■ **Entries supplied**
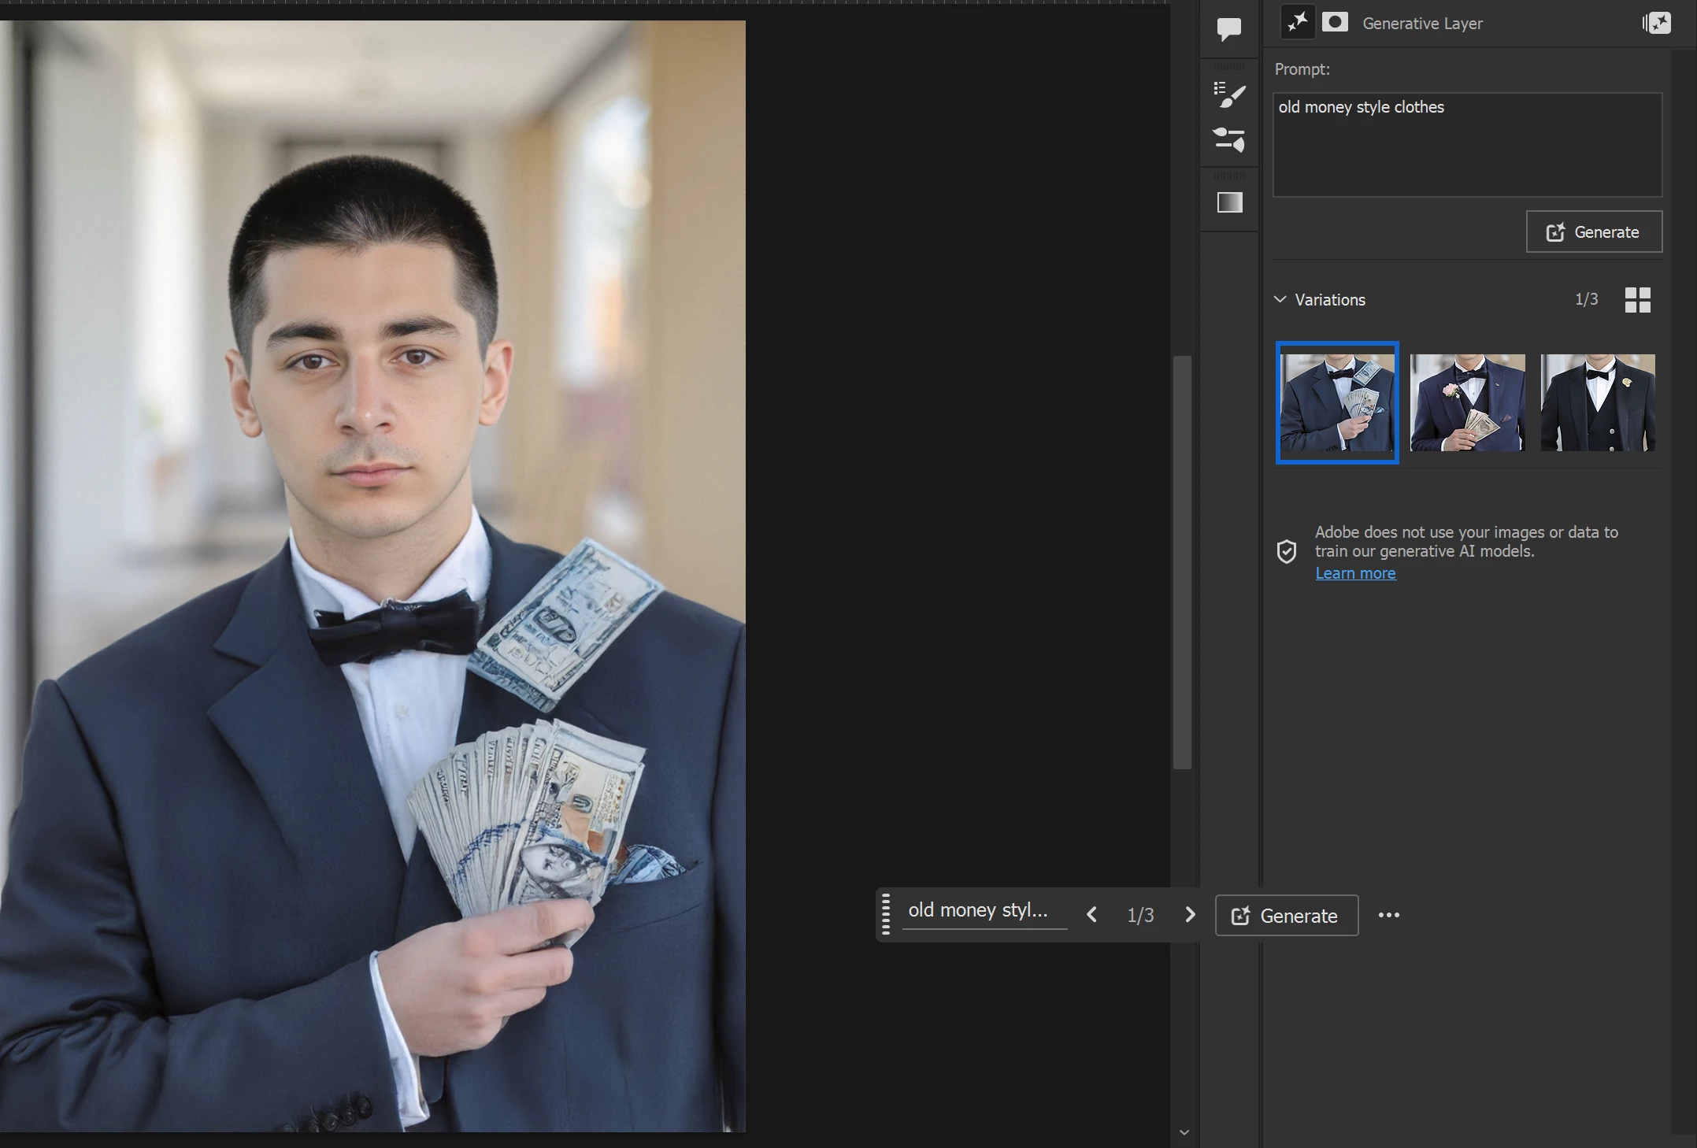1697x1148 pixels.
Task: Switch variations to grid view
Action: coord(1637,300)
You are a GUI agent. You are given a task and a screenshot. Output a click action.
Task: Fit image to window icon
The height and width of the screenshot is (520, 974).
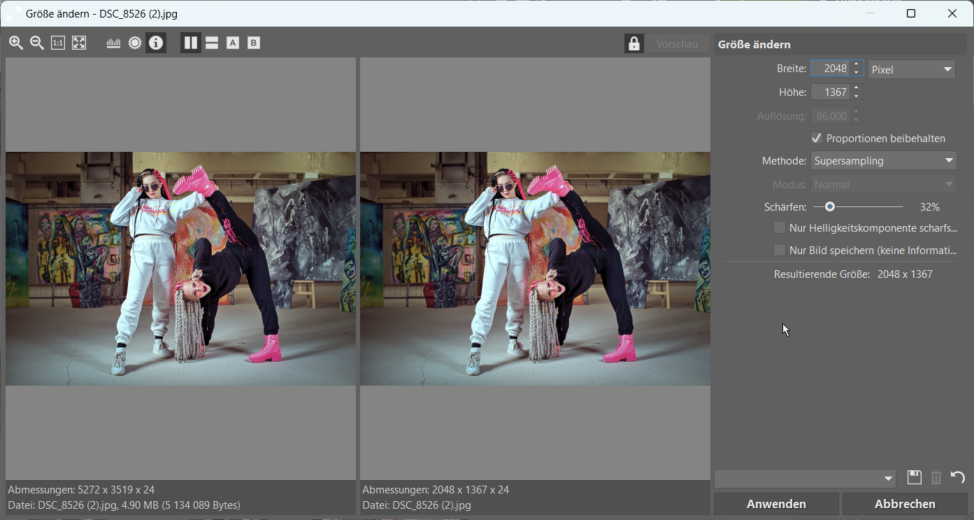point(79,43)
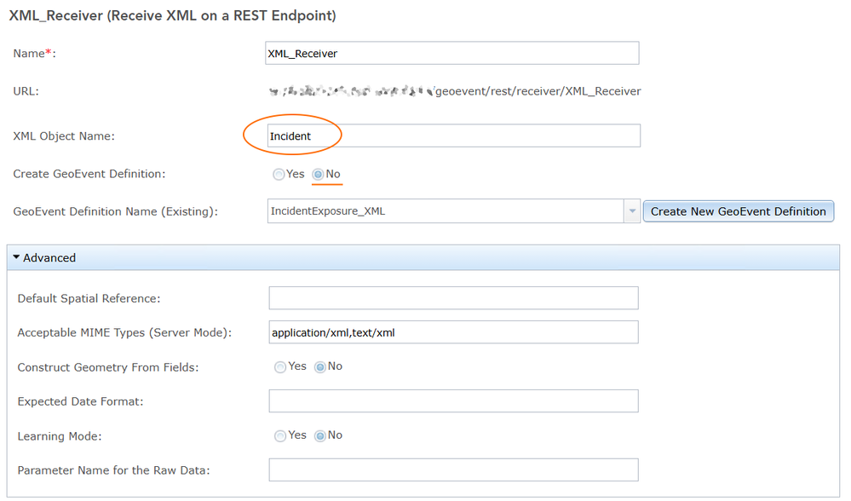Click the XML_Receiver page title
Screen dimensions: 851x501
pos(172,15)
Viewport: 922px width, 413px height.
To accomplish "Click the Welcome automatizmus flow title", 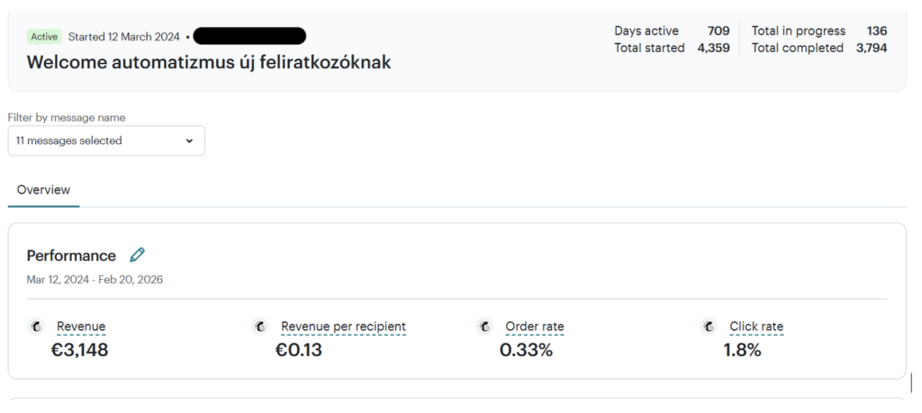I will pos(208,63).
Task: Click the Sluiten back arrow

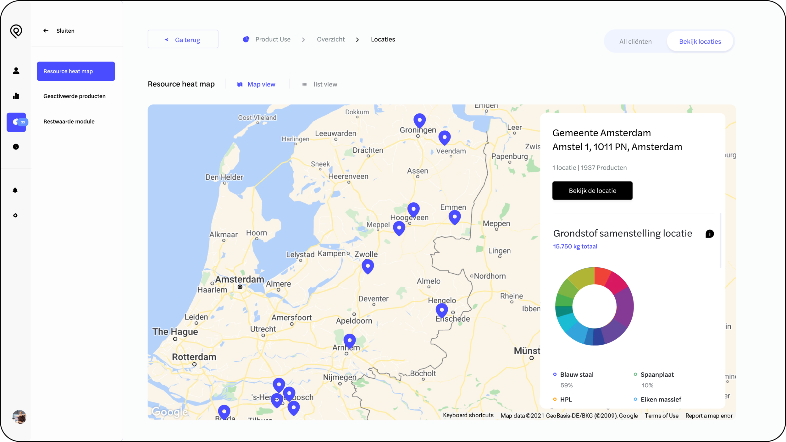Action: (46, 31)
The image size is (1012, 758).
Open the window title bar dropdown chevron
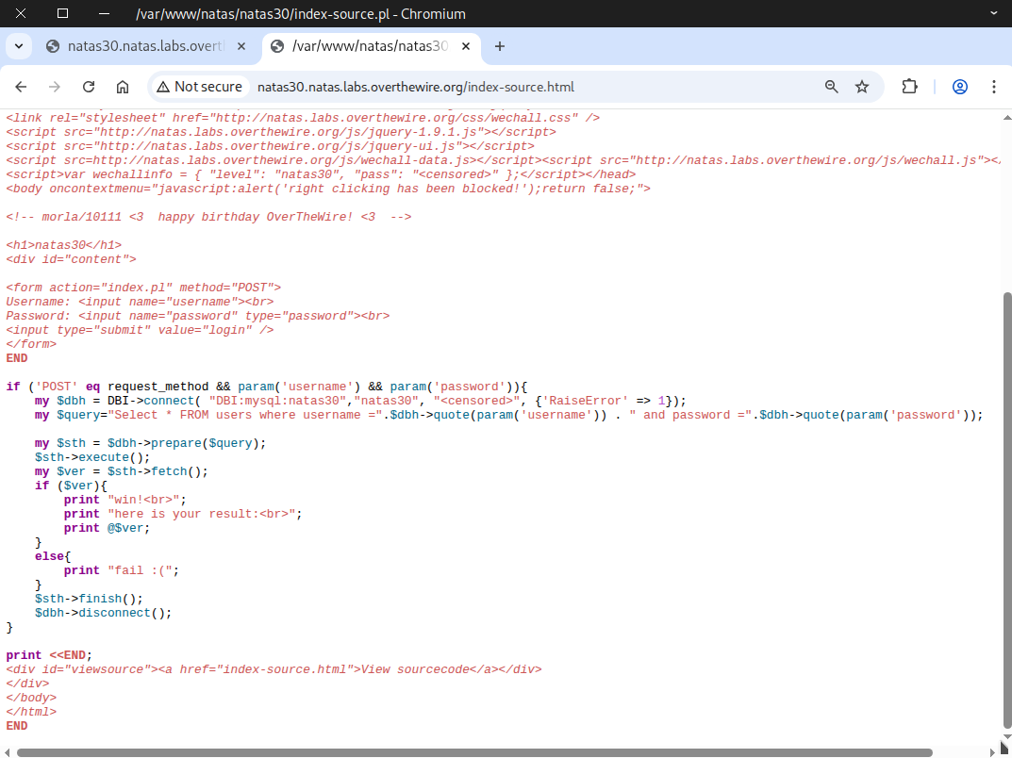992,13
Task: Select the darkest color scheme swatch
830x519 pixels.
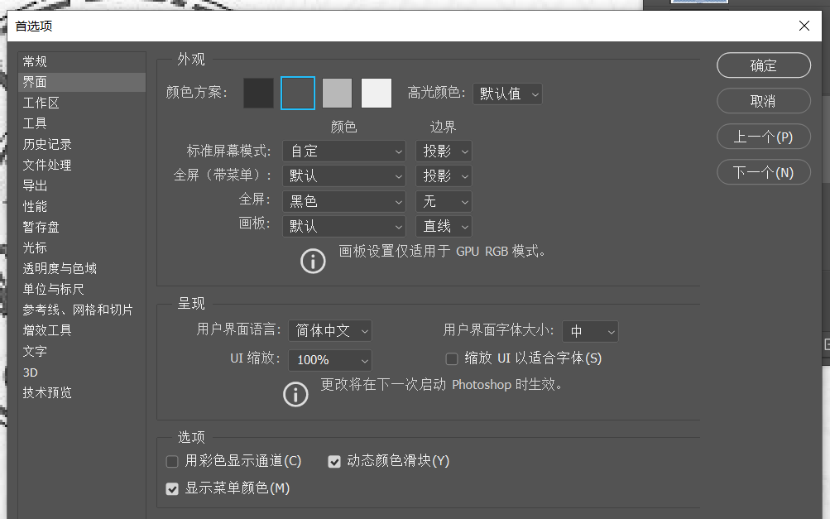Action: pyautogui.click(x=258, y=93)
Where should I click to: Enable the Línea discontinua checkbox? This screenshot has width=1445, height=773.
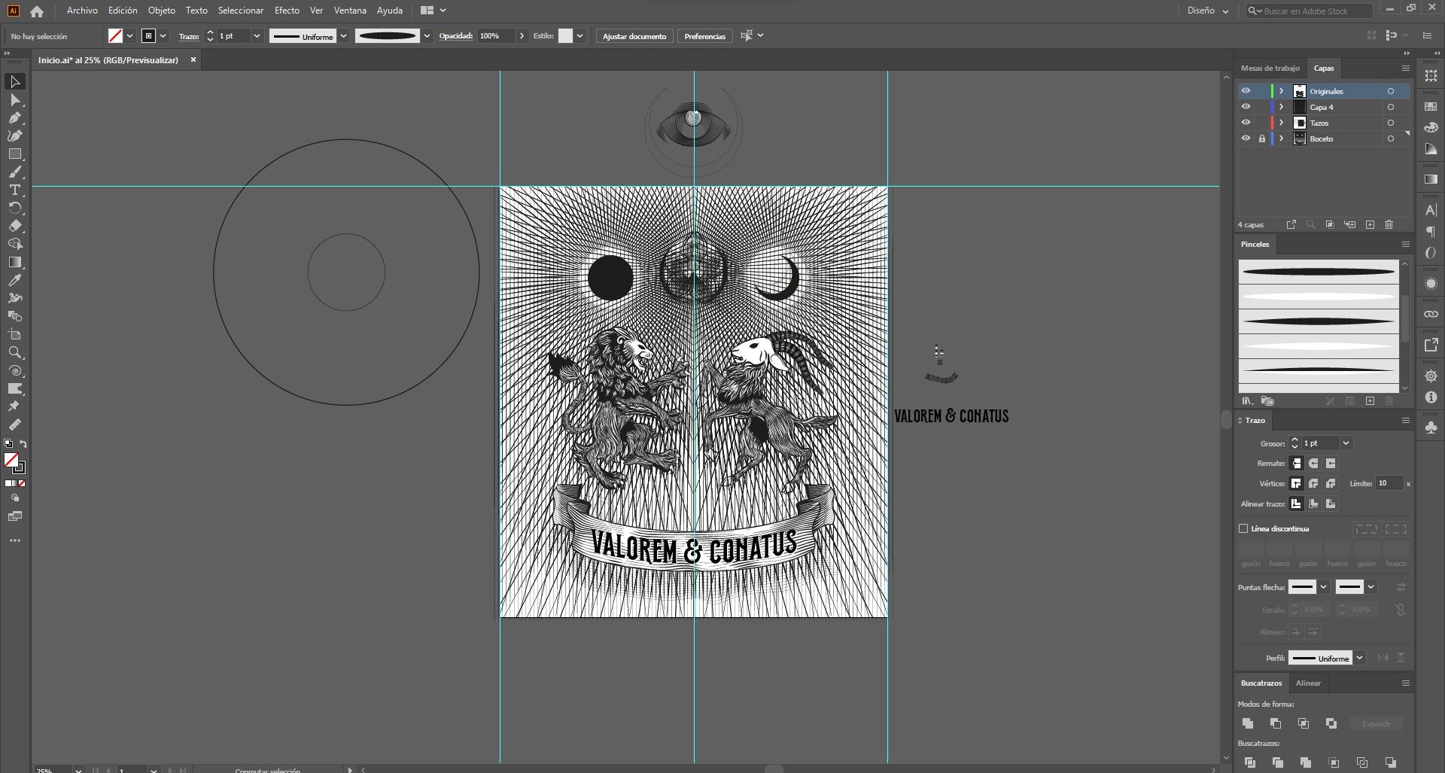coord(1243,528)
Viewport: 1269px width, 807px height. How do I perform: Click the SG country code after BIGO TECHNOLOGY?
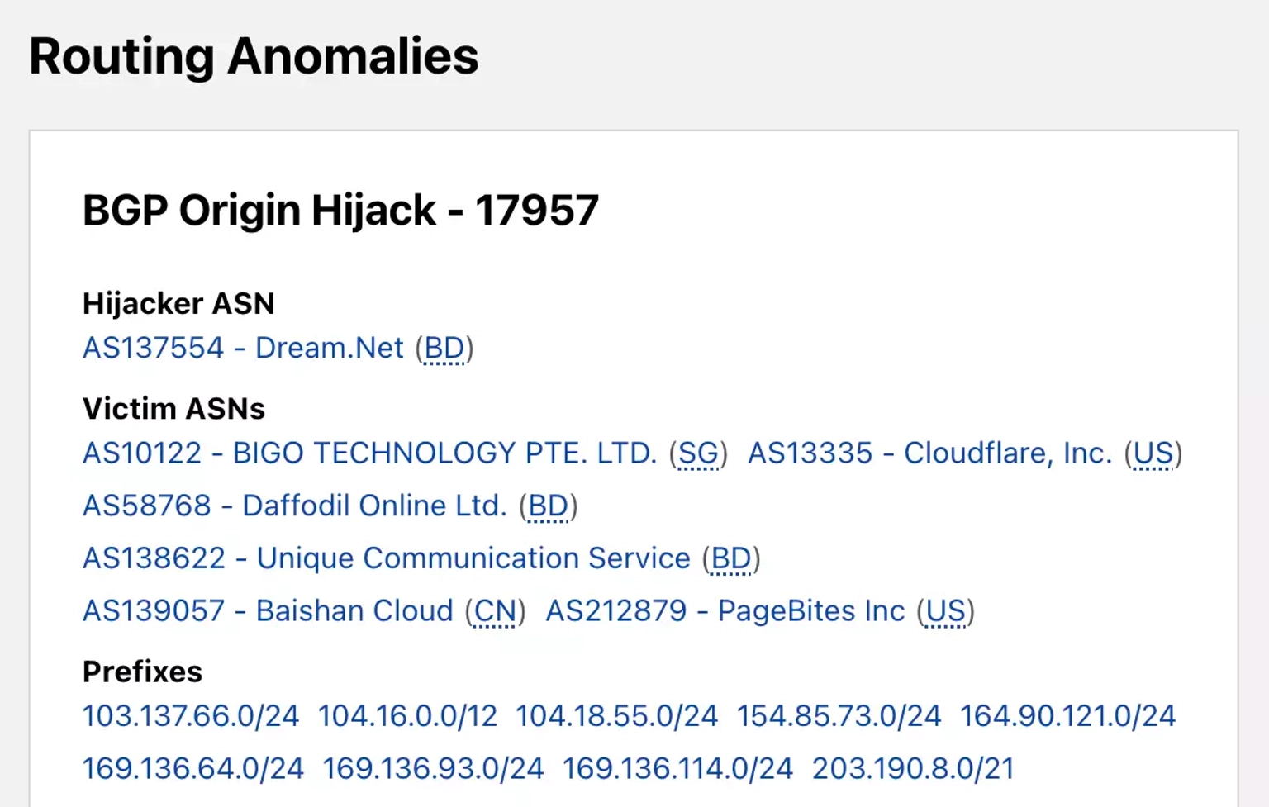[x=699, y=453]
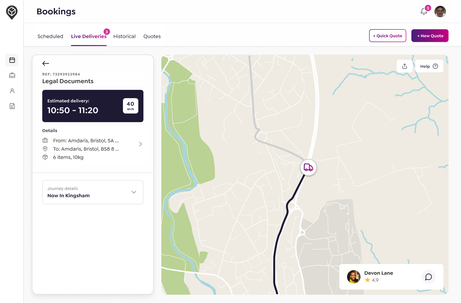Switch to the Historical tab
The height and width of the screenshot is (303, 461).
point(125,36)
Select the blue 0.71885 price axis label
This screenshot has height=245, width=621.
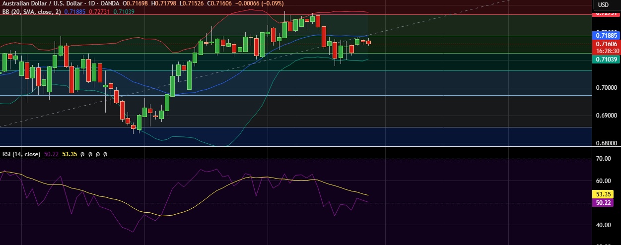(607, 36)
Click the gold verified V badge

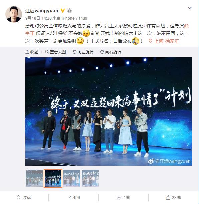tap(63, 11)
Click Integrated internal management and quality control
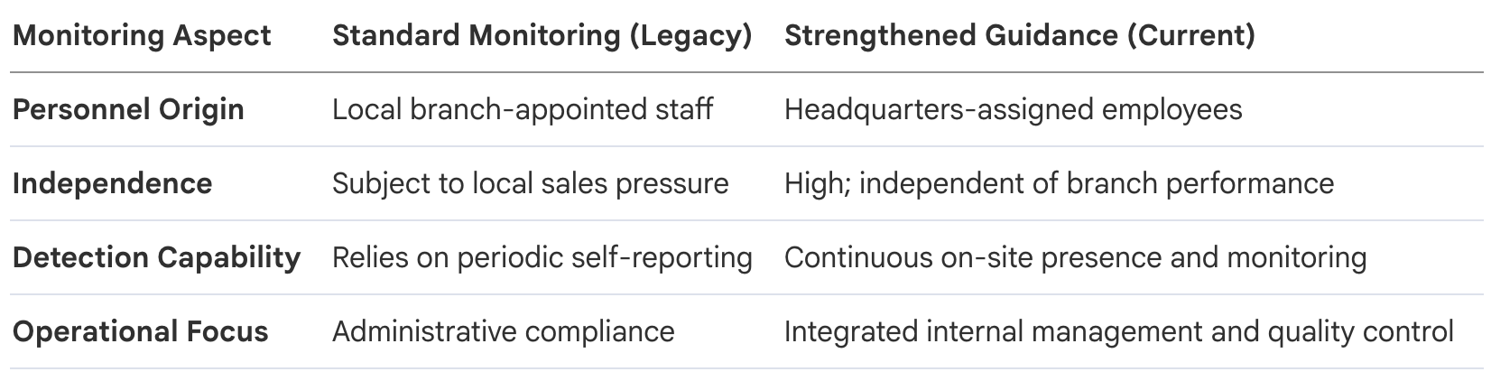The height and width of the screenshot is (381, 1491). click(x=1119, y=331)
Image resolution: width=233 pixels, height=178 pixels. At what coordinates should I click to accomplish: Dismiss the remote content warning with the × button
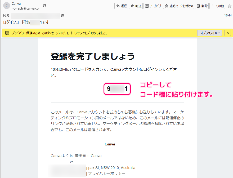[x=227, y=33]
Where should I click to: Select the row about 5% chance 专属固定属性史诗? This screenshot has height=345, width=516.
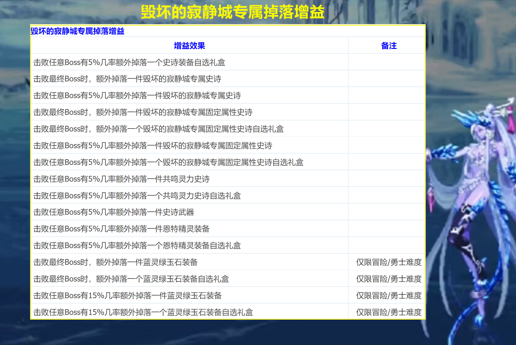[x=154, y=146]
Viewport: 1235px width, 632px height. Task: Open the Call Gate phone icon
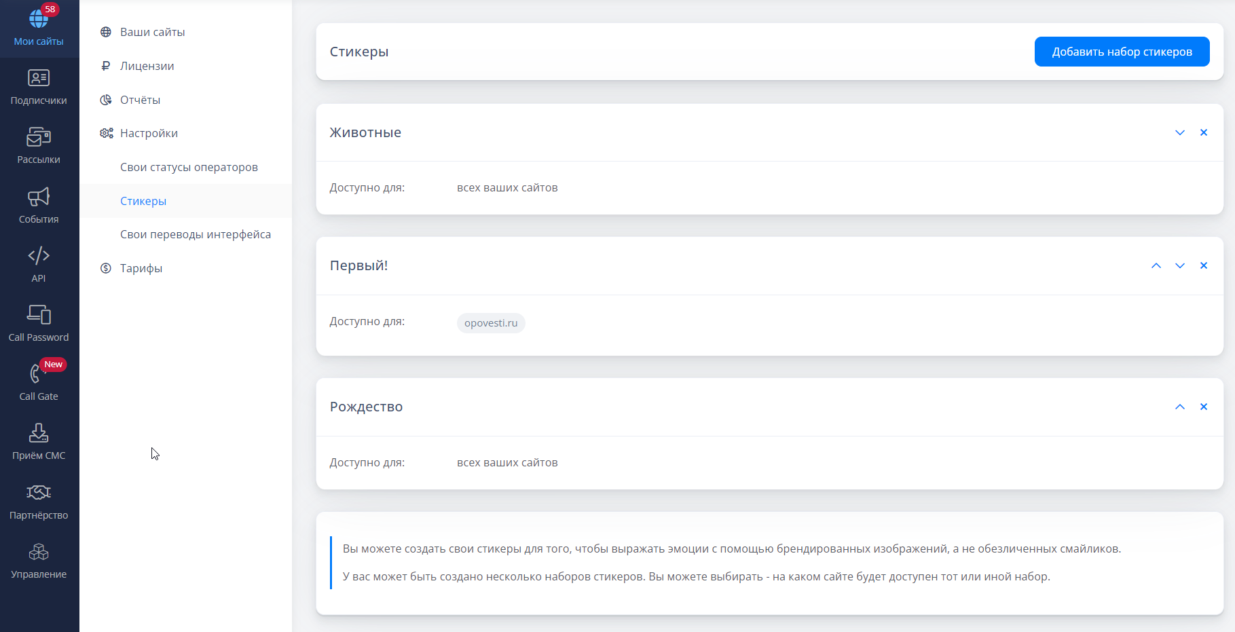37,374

■ **Work to complete**
Update the rows starting with the line that contains "Where should I click to: Select" and going on through the end of the rows, replacing "phone icon" with "telephone icon" and keeping everything else unchanged. Leave the pictures out of your answer.

■ **Task output**
Where should I click to: Select the row about 5% chance 专属固定属性史诗? This screenshot has height=345, width=516.
[x=154, y=146]
Viewport: 1235px width, 632px height. Task: Open the Call Gate telephone icon
37,374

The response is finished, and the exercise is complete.